Mourning peers vow to keep Chippa's legacy alive

Ntombi Nombewu during the memorial service for her husband Chippa Masinga at Stilfontein, North West, yesterday. /Tiro Ramatlhatse
Ntombi Nombewu during the memorial service for her husband Chippa Masinga at Stilfontein, North West, yesterday. /Tiro Ramatlhatse

Speakers at the second memorial service of Bafana Bafana legend Phil "Chippa" Masinga in Stilfontein, North West, yesterday committed to making sure his legacy lived on.north west

Masinga, who earned respect as a footballer at home and abroad, was proclaimed as a humble man of standards and unwavering fortitude.

Many speakers at the service held at Khuma Stadium said he was the kind of person whose presence was felt even if he was not talking to you, but expressed regret that he was not properly recognised by his country.
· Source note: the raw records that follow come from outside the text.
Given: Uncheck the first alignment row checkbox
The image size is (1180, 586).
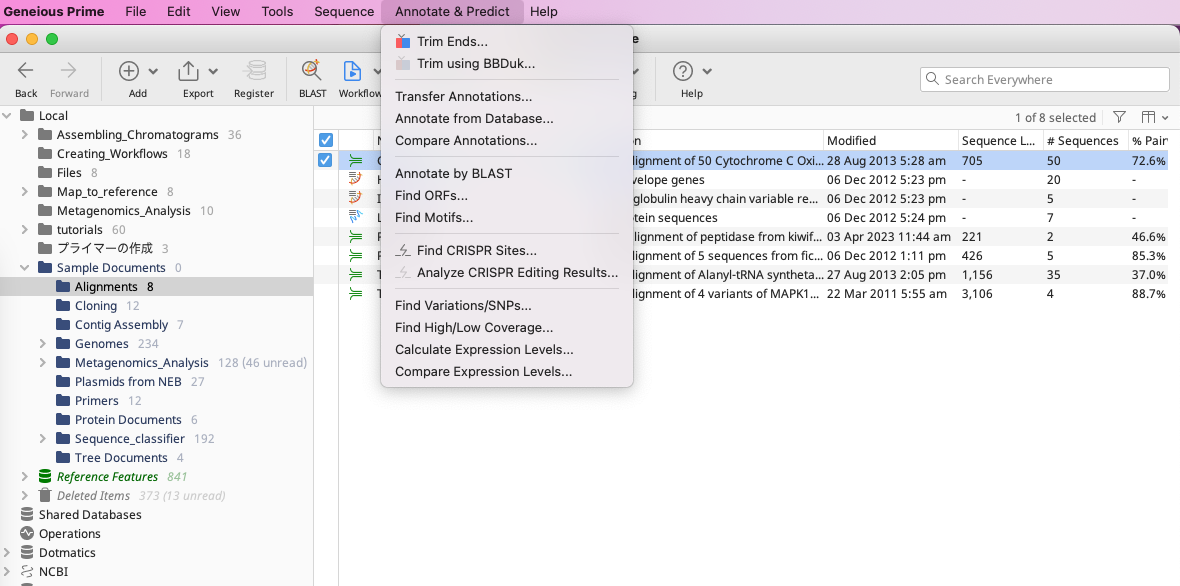Looking at the screenshot, I should click(325, 160).
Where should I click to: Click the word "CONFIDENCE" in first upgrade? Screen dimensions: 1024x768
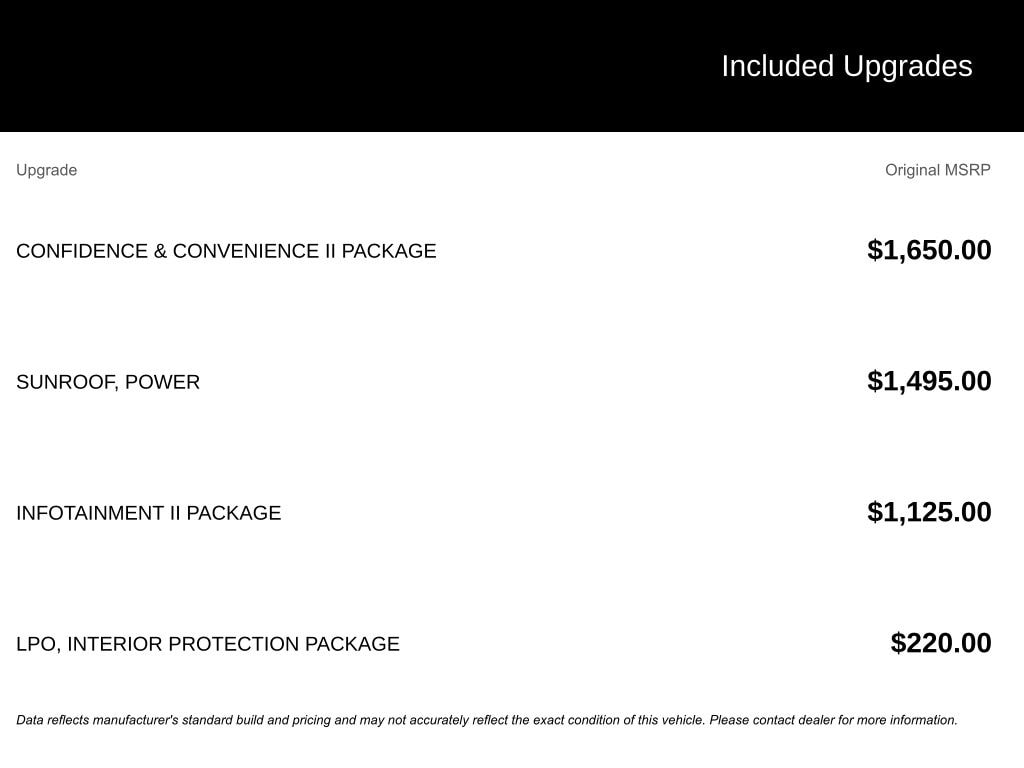point(82,251)
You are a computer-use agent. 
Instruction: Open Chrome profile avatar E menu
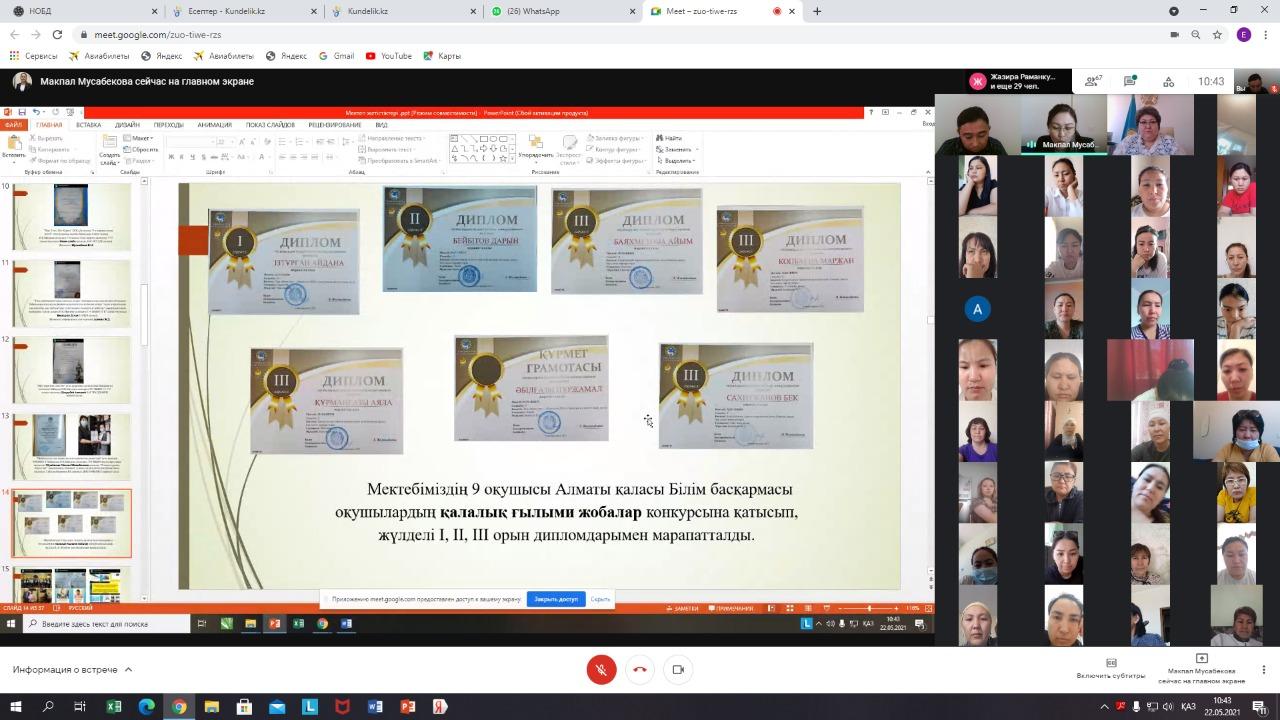(x=1244, y=34)
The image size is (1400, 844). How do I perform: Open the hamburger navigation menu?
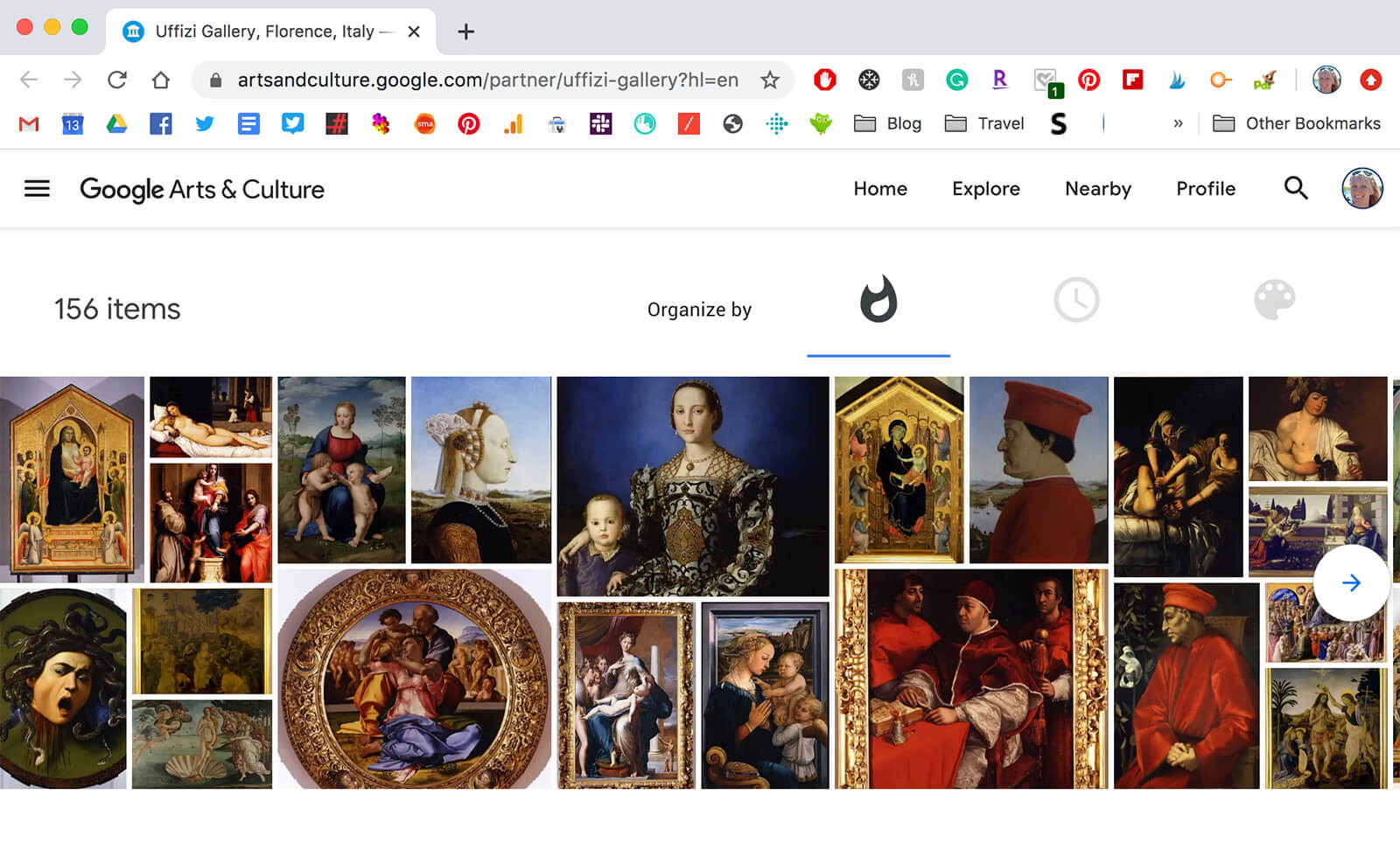tap(37, 189)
Realising that little was done to honour and recognise this legend who secured the country a place at the 1998 World Cup with his famous goal, many speakers said they would make sure that he was recognised.

Masinga died from cancer in a Joburg hospital on January 13. His illness was also spoken of as something that could have been given urgent attention earlier.
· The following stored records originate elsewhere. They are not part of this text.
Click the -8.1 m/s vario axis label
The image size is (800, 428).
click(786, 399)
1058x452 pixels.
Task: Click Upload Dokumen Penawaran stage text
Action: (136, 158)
Moving forward and accepting that their talk was a little too late, speakers committed to helping Masinga's children and making sure that his legacy lived on, especially in Khuma, his home town.

North West MEC for sport Sello Lehari said his department was in talks to name the newly built stadium in Khuma after Masinga.
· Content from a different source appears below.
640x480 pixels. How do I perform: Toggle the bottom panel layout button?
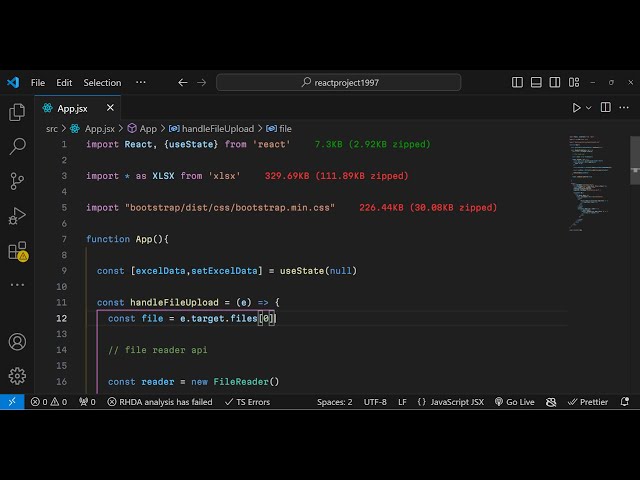535,83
"We will see if we have enough budget so that we can also erect his statue here in Khuma," he said.

Former soccer player and a friend, Eric September, said his death was painful.

"This is painful; we have lost a person who made it easy for every person to play soccer," September said.

Alex "Goldfinger" Shakoane from Mamelodi Sundowns told Masinga's wife Ntombi Nombewu that the club would take care of his three children's education.

Masinga will be buried in Khuma tomorrow.